*Working data*:
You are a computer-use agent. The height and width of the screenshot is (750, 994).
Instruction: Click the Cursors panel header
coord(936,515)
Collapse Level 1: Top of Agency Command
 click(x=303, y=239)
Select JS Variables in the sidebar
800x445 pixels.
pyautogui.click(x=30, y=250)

--

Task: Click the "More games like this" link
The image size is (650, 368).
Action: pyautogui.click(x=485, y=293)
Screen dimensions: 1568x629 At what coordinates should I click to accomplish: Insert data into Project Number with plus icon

*Directions for this task*: Taking the entries above, write out exactly each line from the one holding "The image size is (650, 368)." to the one holding "Screen dimensions: 1568x629", both included, and stop there.

*Solution to this problem*:
The image size is (650, 368).
Action: pyautogui.click(x=485, y=293)
Screen dimensions: 1568x629 At what coordinates should I click to accomplish: Insert data into Project Number with plus icon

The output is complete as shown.